O abono salarial do PIS/Pasep, benefício anual pago pelo Governo Federal a trabalhadores com carteira assinada, passará por mudanças a partir de 2026. Hoje, têm direito ao pagamento aqueles que possuem registro formal, recebem em média até dois salários mínimos por mês e trabalharam pelo menos 30 dias no ano-base.
A partir de 2026, porém, o cálculo para definir quem será contemplado deixará de seguir o salário mínimo e passará a ser corrigido pela inflação. Com essa alteração, a tendência é que o número de beneficiários diminua gradualmente ao longo dos anos, reduzindo os gastos do governo.
A projeção do governo é que, até 2035, o abono seja pago apenas a quem recebeu até um salário mínimo e meio no ano-base.
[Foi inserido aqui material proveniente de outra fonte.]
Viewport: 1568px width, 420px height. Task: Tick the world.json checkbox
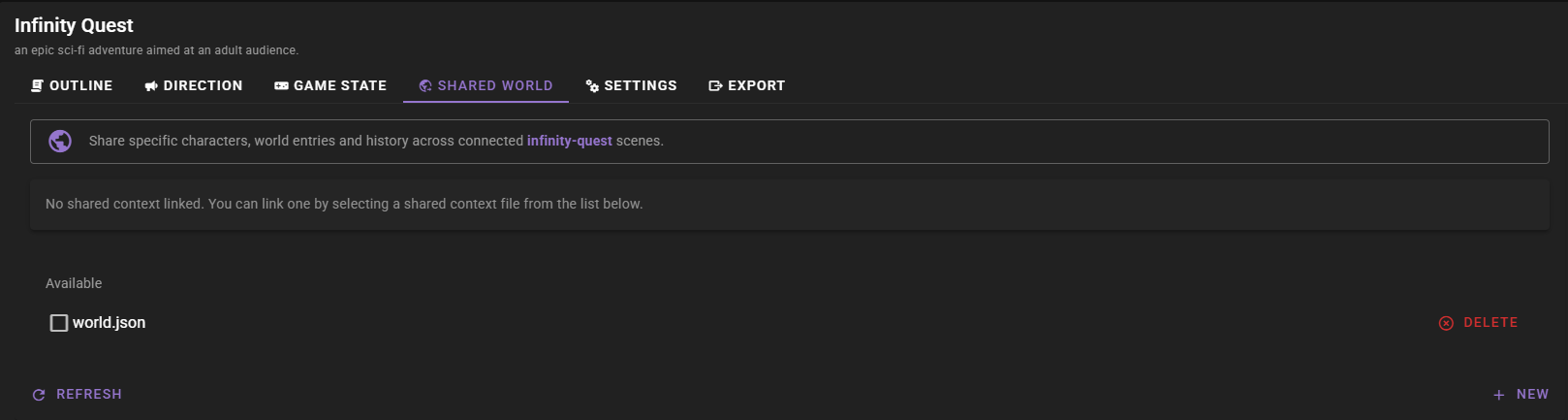pos(59,323)
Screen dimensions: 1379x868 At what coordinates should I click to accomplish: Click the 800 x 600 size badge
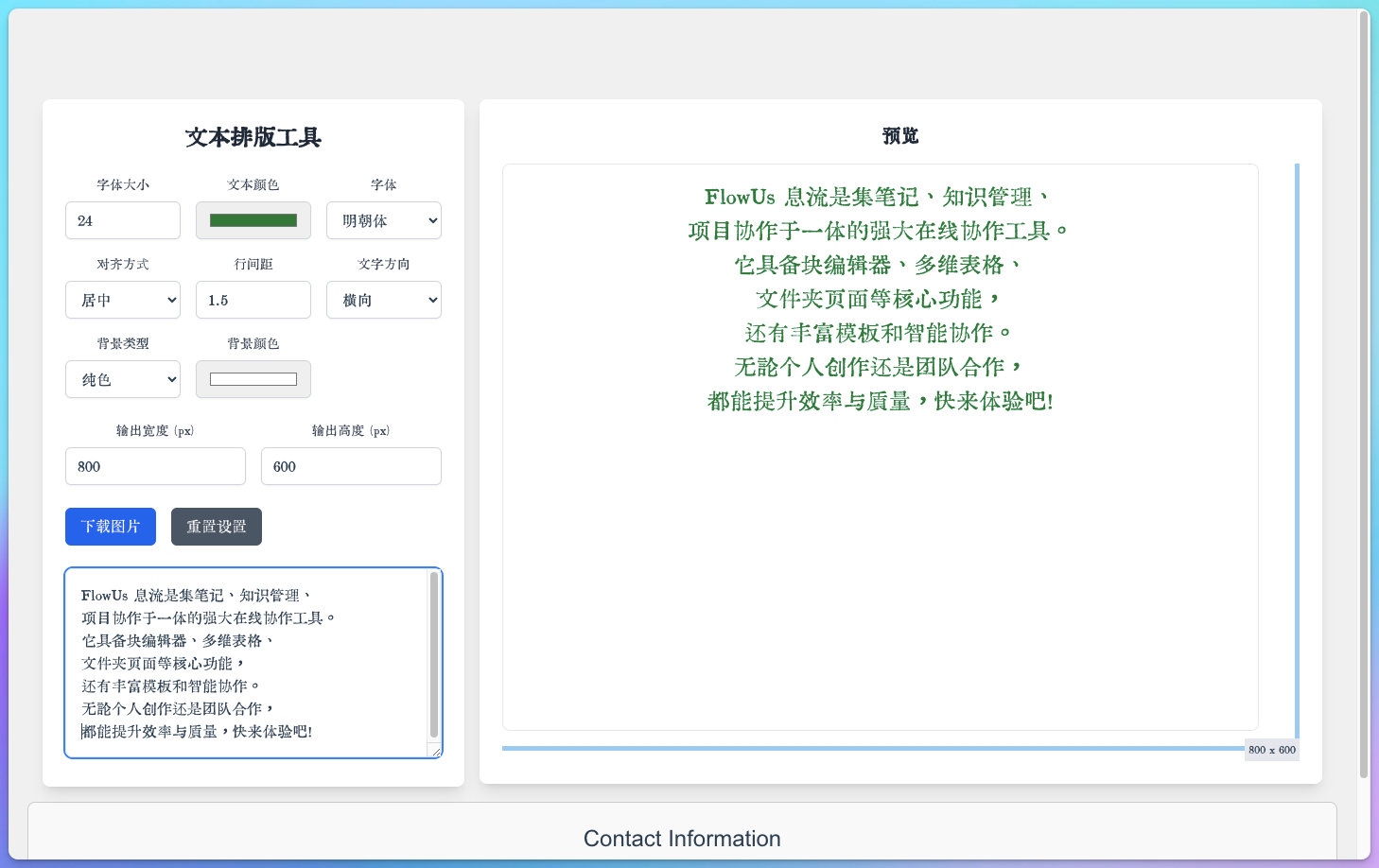point(1271,750)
Os demais critérios seguem iguais: é preciso estar inscrito no PIS/Pasep há pelo menos cinco anos, ter trabalhado 30 dias ou mais no ano-base, estar dentro do limite de renda e ter os dados corretos na RAIS ou no eSocial.
Segundo o governo, a mudança é necessária para conter gastos. Como o salário mínimo costuma subir acima da inflação, manter o limite do PIS/Pasep vinculado ao piso aumentaria o número de beneficiários e, consequentemente, os custos do programa. Com a correção pelo INPC, o benefício acompanha o custo de vida, mas sem provocar grande expansão das despesas públicas.
Como consultar o benefício
A consulta pode ser feita pelo aplicativo Carteira de Trabalho Digital. Basta acessar:
- Entrar com CPF e senha do gov.br;
- Abrir a aba “Benefícios”;
- Clicar em “Abono Salarial”.
Trabalhadores da iniciativa privada também podem consultar pelo Caixa Trabalhador ou Caixa Tem.